» **Exercise goal**
The output is to match the entries below character for character.

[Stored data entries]
* * * * * * * * *
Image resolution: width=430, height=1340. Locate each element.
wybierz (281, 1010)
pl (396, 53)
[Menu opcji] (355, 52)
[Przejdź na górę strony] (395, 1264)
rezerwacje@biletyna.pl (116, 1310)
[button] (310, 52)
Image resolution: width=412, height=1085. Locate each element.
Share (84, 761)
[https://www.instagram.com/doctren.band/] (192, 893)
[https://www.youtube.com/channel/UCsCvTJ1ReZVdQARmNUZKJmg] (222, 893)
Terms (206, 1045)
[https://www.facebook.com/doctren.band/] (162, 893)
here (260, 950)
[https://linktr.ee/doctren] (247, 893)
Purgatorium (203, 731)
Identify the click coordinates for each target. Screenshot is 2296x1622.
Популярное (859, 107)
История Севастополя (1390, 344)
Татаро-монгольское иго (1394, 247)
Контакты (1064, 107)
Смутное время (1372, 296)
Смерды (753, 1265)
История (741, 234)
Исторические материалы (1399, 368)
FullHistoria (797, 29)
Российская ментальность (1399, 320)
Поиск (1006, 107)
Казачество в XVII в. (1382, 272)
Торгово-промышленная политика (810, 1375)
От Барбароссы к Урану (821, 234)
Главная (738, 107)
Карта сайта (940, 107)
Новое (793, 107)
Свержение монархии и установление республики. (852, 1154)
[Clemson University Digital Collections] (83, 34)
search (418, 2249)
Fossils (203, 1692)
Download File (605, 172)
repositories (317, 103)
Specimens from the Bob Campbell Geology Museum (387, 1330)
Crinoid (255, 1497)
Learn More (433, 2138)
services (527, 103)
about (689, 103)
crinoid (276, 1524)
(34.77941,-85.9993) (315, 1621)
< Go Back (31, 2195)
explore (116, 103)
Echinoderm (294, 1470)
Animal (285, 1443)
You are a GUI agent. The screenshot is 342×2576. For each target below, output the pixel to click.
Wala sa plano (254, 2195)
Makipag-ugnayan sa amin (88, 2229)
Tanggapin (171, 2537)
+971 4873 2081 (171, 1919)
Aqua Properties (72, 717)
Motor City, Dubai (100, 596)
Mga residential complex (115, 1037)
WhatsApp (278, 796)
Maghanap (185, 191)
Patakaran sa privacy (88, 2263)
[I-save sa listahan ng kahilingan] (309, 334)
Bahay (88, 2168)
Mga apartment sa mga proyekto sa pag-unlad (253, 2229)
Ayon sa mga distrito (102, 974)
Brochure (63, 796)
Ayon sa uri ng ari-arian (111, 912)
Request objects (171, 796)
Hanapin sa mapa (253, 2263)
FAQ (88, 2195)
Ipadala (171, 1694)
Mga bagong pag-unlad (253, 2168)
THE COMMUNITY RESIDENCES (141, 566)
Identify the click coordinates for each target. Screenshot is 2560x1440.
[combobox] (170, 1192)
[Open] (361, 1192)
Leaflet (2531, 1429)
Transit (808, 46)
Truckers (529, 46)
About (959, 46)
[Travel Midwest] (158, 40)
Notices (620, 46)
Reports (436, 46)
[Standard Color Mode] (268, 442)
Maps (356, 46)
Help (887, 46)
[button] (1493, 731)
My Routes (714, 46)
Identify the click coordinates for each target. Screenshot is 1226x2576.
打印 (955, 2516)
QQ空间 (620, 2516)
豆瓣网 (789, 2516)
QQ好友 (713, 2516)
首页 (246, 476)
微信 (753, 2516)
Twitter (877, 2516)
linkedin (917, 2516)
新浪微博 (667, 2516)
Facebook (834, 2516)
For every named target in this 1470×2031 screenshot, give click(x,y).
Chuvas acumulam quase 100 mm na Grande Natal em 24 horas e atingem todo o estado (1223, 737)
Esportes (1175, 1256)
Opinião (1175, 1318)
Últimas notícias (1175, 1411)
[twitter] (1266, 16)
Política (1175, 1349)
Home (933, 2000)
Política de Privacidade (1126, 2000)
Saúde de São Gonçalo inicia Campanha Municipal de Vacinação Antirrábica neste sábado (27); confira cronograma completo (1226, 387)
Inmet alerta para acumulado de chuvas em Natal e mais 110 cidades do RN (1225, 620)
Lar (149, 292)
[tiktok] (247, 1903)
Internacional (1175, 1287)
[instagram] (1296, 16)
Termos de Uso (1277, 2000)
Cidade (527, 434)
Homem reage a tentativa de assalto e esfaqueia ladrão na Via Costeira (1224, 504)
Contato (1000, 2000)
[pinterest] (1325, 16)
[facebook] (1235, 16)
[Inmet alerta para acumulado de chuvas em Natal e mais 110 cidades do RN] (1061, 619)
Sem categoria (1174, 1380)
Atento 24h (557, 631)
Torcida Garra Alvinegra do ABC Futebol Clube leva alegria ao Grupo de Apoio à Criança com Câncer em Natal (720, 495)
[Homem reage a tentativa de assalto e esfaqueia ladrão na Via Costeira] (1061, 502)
* * * * * * * * *
» **Output below**
Image resolution: width=430, height=1340. Locate each element.
wybierz (281, 1010)
pl (396, 53)
[Menu opcji] (355, 52)
[Przejdź na górę strony] (395, 1264)
rezerwacje@biletyna.pl (116, 1310)
[button] (310, 52)
Image resolution: width=412, height=1085. Locate each element.
Share (84, 761)
[https://www.instagram.com/doctren.band/] (192, 893)
[https://www.youtube.com/channel/UCsCvTJ1ReZVdQARmNUZKJmg] (222, 893)
Terms (206, 1045)
[https://www.facebook.com/doctren.band/] (162, 893)
here (260, 950)
[https://linktr.ee/doctren] (247, 893)
Purgatorium (203, 731)
Identify the click coordinates for each target. Screenshot is 2296x1622.
Популярное (859, 107)
История Севастополя (1390, 344)
Татаро-монгольское иго (1394, 247)
Контакты (1064, 107)
Смутное время (1372, 296)
Смерды (753, 1265)
История (741, 234)
Исторические материалы (1399, 368)
FullHistoria (797, 29)
Российская ментальность (1399, 320)
Поиск (1006, 107)
Казачество в XVII в. (1382, 272)
Торгово-промышленная политика (810, 1375)
От Барбароссы к Урану (821, 234)
Главная (738, 107)
Карта сайта (940, 107)
Новое (793, 107)
Свержение монархии и установление республики. (852, 1154)
[Clemson University Digital Collections] (83, 34)
search (418, 2249)
Fossils (203, 1692)
Download File (605, 172)
repositories (317, 103)
Specimens from the Bob Campbell Geology Museum (387, 1330)
Crinoid (255, 1497)
Learn More (433, 2138)
services (527, 103)
about (689, 103)
crinoid (276, 1524)
(34.77941,-85.9993) (315, 1621)
< Go Back (31, 2195)
explore (116, 103)
Echinoderm (294, 1470)
Animal (285, 1443)
You are a GUI agent. The screenshot is 342×2576. For each target below, output the pixel to click.
Wala sa plano (254, 2195)
Makipag-ugnayan sa amin (88, 2229)
Tanggapin (171, 2537)
+971 4873 2081 (171, 1919)
Aqua Properties (72, 717)
Motor City, Dubai (100, 596)
Mga residential complex (115, 1037)
WhatsApp (278, 796)
Maghanap (185, 191)
Patakaran sa privacy (88, 2263)
[I-save sa listahan ng kahilingan] (309, 334)
Bahay (88, 2168)
Mga apartment sa mga proyekto sa pag-unlad (253, 2229)
Ayon sa mga distrito (102, 974)
Brochure (63, 796)
Ayon sa uri ng ari-arian (111, 912)
Request objects (171, 796)
Hanapin sa mapa (253, 2263)
FAQ (88, 2195)
Ipadala (171, 1694)
Mga bagong pag-unlad (253, 2168)
THE COMMUNITY RESIDENCES (141, 566)
Identify the click coordinates for each target. Screenshot is 2560x1440.
[combobox] (170, 1192)
[Open] (361, 1192)
Leaflet (2531, 1429)
Transit (808, 46)
Truckers (529, 46)
About (959, 46)
[Travel Midwest] (158, 40)
Notices (620, 46)
Reports (436, 46)
[Standard Color Mode] (268, 442)
Maps (356, 46)
Help (887, 46)
[button] (1493, 731)
My Routes (714, 46)
Identify the click coordinates for each target. Screenshot is 1226x2576.
打印 (955, 2516)
QQ空间 (620, 2516)
豆瓣网 (789, 2516)
QQ好友 (713, 2516)
首页 (246, 476)
微信 (753, 2516)
Twitter (877, 2516)
linkedin (917, 2516)
新浪微博 (667, 2516)
Facebook (834, 2516)
For every named target in this 1470×2031 screenshot, give click(x,y).
Chuvas acumulam quase 100 mm na Grande Natal em 24 horas e atingem todo o estado (1223, 737)
Esportes (1175, 1256)
Opinião (1175, 1318)
Últimas notícias (1175, 1411)
[twitter] (1266, 16)
Política (1175, 1349)
Home (933, 2000)
Política de Privacidade (1126, 2000)
Saúde de São Gonçalo inicia Campanha Municipal de Vacinação Antirrábica neste sábado (27); confira cronograma completo (1226, 387)
Inmet alerta para acumulado de chuvas em Natal e mais 110 cidades do RN (1225, 620)
Lar (149, 292)
[tiktok] (247, 1903)
Internacional (1175, 1287)
[instagram] (1296, 16)
Termos de Uso (1277, 2000)
Cidade (527, 434)
Homem reage a tentativa de assalto e esfaqueia ladrão na Via Costeira (1224, 504)
Contato (1000, 2000)
[pinterest] (1325, 16)
[facebook] (1235, 16)
[Inmet alerta para acumulado de chuvas em Natal e mais 110 cidades do RN] (1061, 619)
Sem categoria (1174, 1380)
Atento 24h (557, 631)
Torcida Garra Alvinegra do ABC Futebol Clube leva alegria ao Grupo de Apoio à Criança com Câncer em Natal (720, 495)
[Homem reage a tentativa de assalto e esfaqueia ladrão na Via Costeira] (1061, 502)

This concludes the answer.